<<<<

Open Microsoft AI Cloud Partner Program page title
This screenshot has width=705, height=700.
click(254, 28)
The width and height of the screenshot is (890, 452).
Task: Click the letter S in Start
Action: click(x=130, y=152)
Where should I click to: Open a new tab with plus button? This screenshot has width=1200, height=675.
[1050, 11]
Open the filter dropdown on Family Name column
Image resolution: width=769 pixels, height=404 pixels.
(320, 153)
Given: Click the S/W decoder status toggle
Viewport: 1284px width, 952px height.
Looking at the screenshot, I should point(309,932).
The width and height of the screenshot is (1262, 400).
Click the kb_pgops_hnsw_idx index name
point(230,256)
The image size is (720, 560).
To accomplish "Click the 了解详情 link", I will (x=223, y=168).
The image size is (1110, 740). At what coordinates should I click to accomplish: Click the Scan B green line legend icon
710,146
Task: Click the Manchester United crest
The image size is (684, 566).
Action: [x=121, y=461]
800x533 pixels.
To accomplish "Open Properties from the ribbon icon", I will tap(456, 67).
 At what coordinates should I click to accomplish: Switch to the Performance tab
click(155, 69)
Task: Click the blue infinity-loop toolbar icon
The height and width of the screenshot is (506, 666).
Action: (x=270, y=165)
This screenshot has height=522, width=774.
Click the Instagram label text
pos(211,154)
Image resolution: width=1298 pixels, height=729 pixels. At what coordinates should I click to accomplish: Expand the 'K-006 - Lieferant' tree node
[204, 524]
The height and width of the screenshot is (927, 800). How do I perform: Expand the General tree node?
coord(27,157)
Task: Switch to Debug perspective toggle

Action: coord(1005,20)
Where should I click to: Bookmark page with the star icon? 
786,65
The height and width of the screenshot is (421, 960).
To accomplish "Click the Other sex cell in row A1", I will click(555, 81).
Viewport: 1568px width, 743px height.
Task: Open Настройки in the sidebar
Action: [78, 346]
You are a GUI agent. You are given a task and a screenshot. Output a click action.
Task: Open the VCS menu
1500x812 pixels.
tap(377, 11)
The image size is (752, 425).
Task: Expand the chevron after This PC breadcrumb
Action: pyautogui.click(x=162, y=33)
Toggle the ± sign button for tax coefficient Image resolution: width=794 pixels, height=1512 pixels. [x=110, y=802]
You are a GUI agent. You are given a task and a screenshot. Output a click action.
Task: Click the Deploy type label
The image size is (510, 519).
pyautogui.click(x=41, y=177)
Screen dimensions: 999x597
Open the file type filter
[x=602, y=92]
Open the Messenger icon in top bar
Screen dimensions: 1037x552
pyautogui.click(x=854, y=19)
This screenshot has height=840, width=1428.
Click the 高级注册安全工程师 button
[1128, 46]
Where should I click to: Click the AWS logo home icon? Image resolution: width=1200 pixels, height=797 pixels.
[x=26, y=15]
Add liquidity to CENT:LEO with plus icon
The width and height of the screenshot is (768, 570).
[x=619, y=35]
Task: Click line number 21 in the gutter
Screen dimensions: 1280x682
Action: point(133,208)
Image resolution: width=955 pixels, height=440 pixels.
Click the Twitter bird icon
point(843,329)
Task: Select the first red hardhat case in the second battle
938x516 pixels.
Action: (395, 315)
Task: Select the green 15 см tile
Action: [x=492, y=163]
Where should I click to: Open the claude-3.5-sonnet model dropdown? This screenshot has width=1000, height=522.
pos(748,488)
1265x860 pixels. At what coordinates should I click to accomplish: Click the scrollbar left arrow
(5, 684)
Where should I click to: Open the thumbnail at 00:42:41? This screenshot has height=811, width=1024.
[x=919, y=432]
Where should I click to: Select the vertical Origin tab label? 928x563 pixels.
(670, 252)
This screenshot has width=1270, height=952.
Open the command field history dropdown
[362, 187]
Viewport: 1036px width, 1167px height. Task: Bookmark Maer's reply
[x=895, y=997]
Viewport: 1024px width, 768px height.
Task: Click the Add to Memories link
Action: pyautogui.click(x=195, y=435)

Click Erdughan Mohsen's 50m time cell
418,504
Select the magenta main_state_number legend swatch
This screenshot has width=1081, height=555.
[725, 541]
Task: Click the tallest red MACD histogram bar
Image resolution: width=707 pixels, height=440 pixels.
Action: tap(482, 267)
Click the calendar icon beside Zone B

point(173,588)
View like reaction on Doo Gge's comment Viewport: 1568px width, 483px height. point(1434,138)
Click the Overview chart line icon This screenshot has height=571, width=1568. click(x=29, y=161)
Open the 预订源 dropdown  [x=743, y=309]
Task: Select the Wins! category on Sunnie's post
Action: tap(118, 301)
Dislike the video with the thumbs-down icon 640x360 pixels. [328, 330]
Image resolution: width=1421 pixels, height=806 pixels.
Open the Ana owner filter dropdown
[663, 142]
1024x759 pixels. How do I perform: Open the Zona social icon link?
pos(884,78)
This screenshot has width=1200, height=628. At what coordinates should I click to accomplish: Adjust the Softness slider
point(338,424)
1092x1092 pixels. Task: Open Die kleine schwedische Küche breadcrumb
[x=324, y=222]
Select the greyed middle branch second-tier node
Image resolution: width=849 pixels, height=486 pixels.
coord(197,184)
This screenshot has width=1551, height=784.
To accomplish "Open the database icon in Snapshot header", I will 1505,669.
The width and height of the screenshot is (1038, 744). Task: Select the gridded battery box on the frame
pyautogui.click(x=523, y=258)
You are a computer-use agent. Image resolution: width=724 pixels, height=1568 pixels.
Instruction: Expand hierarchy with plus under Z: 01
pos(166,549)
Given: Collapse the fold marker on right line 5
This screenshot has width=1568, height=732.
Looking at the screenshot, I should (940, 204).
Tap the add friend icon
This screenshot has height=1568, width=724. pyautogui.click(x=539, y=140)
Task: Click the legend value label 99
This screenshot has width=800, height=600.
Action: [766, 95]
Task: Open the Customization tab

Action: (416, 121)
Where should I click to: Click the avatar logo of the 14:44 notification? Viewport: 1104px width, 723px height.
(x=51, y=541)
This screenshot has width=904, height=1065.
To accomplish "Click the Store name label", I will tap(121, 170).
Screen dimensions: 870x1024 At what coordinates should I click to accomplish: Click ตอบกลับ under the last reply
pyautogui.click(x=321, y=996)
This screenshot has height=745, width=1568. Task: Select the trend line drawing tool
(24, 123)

>>>>

From the entries above, extract only the lines running from the one containing "Toggle the ±" through the one containing "Screen dimensions: 999x597", inclusive.

Toggle the ± sign button for tax coefficient Image resolution: width=794 pixels, height=1512 pixels. [x=110, y=802]
You are a GUI agent. You are given a task and a screenshot. Output a click action.
Task: Click the Deploy type label
The image size is (510, 519).
pyautogui.click(x=41, y=177)
Screen dimensions: 999x597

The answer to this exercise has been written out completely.